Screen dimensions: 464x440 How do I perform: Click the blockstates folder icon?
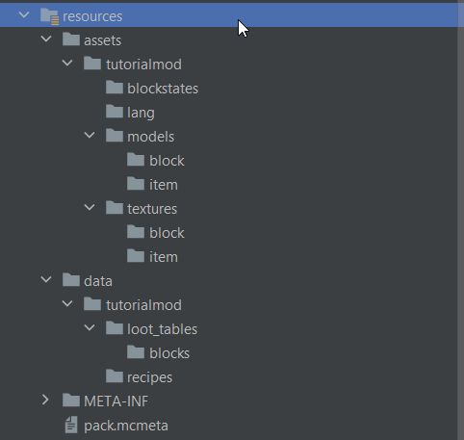(x=115, y=88)
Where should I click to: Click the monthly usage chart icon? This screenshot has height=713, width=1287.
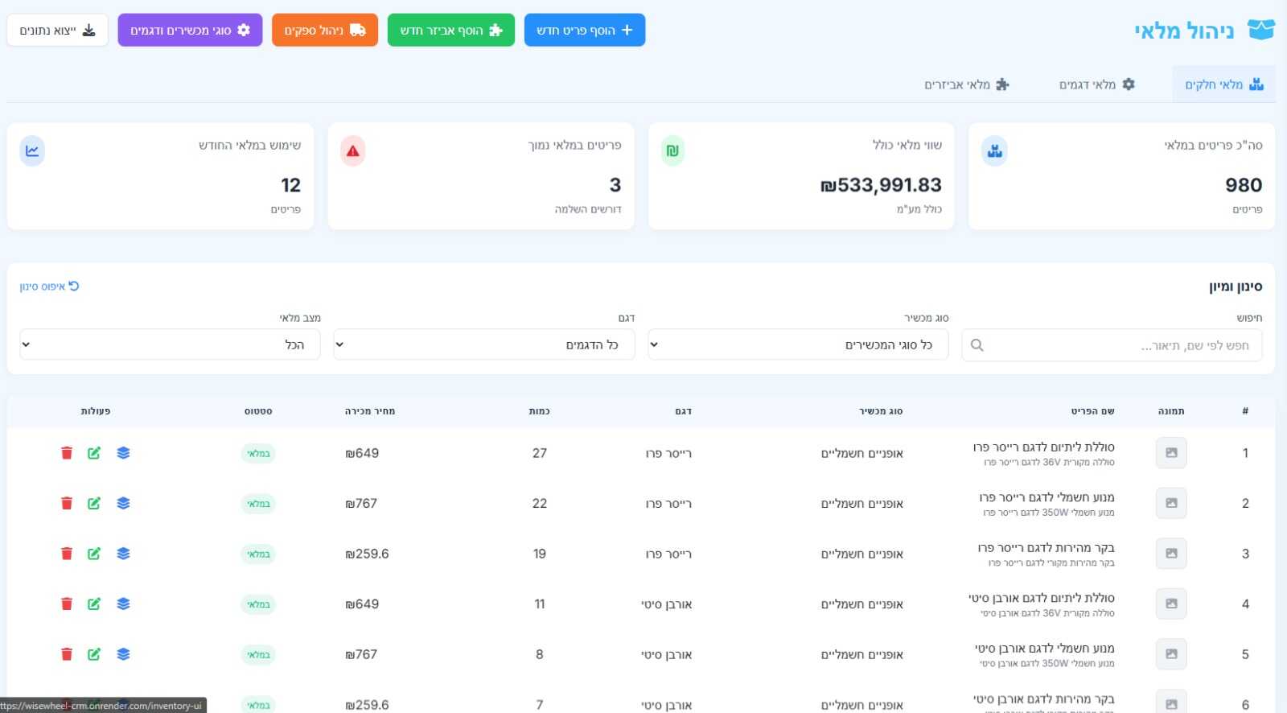(x=32, y=151)
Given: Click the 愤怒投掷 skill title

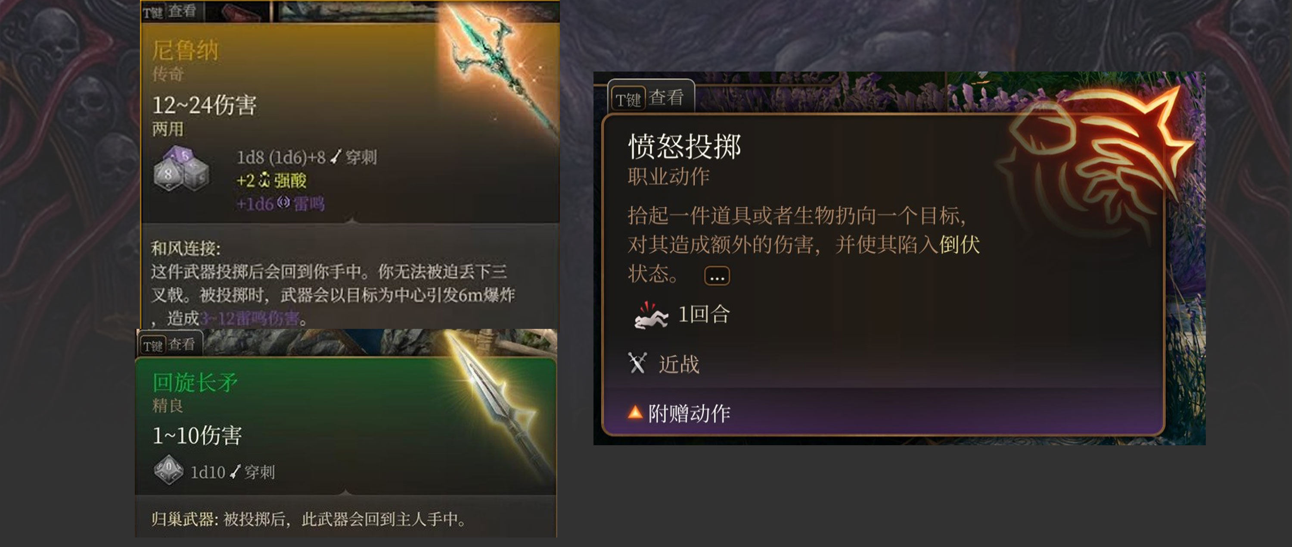Looking at the screenshot, I should pyautogui.click(x=685, y=147).
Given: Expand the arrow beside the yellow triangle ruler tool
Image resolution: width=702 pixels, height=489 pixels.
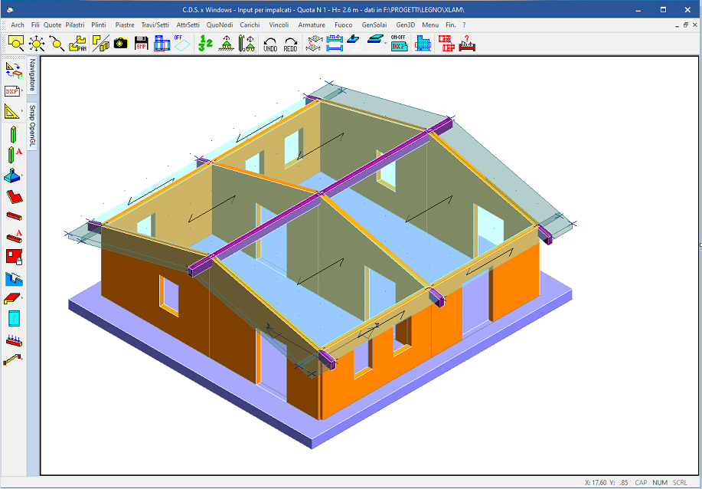Looking at the screenshot, I should pos(23,112).
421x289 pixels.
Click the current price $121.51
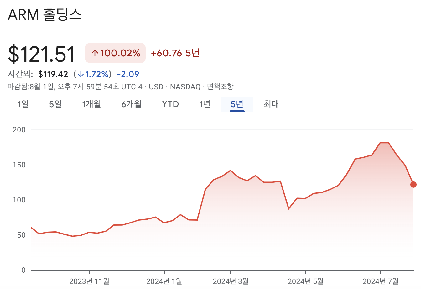[41, 54]
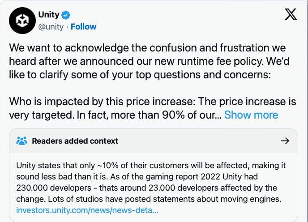The height and width of the screenshot is (222, 308).
Task: Click the text "very targeted. In fact, more than 90%"
Action: 97,115
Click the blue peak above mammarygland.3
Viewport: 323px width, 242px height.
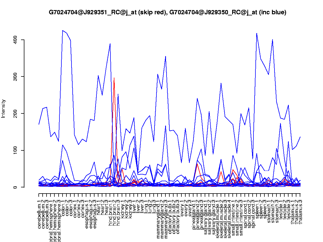(166, 56)
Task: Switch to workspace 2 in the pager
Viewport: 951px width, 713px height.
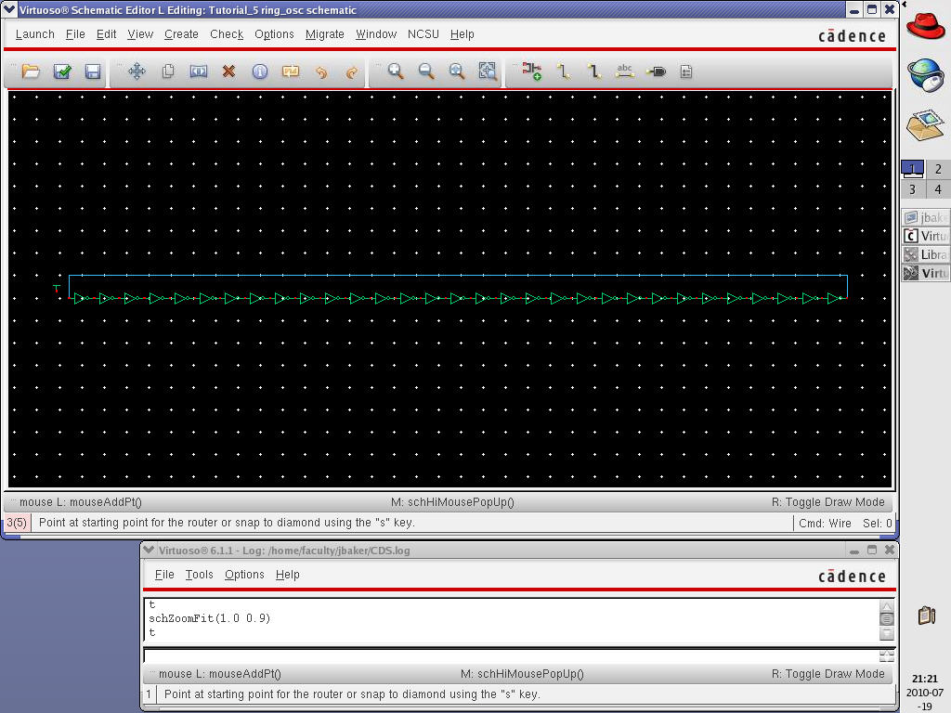Action: click(938, 169)
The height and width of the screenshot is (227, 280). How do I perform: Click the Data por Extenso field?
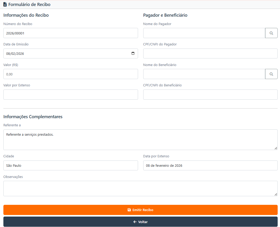click(210, 165)
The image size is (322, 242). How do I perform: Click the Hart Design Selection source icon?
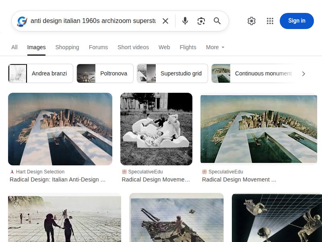[x=12, y=171]
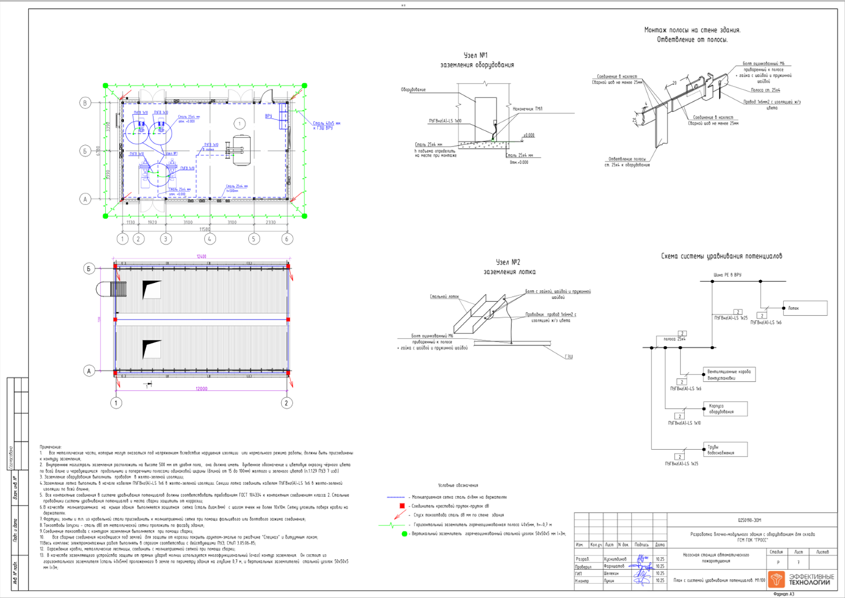Select axis bubble 6 below the upper plan
The image size is (845, 598).
coord(287,238)
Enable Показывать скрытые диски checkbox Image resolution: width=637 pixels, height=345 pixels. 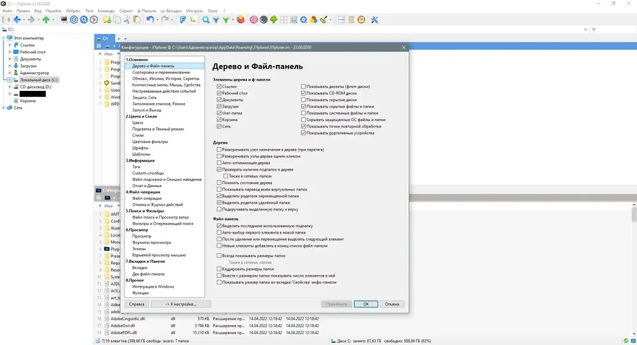303,100
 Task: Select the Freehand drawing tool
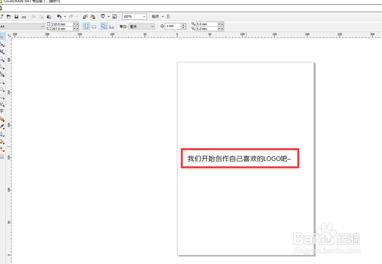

- _WHAT IS NEEDED_:
Pictures stay out. Transcribe the lines from the start of the entries above through the line with "Given: Expand the", exactly.

- _RESULT OF THIS TASK_:
Screen dimensions: 464x440 How do I perform: Click the blockstates folder icon?
(x=115, y=88)
Where should I click to: Click the monthly usage chart icon? This screenshot has height=713, width=1287.
(x=32, y=151)
Given: Click the 愤怒投掷 skill title

Looking at the screenshot, I should pyautogui.click(x=685, y=147).
Given: Expand the arrow beside the yellow triangle ruler tool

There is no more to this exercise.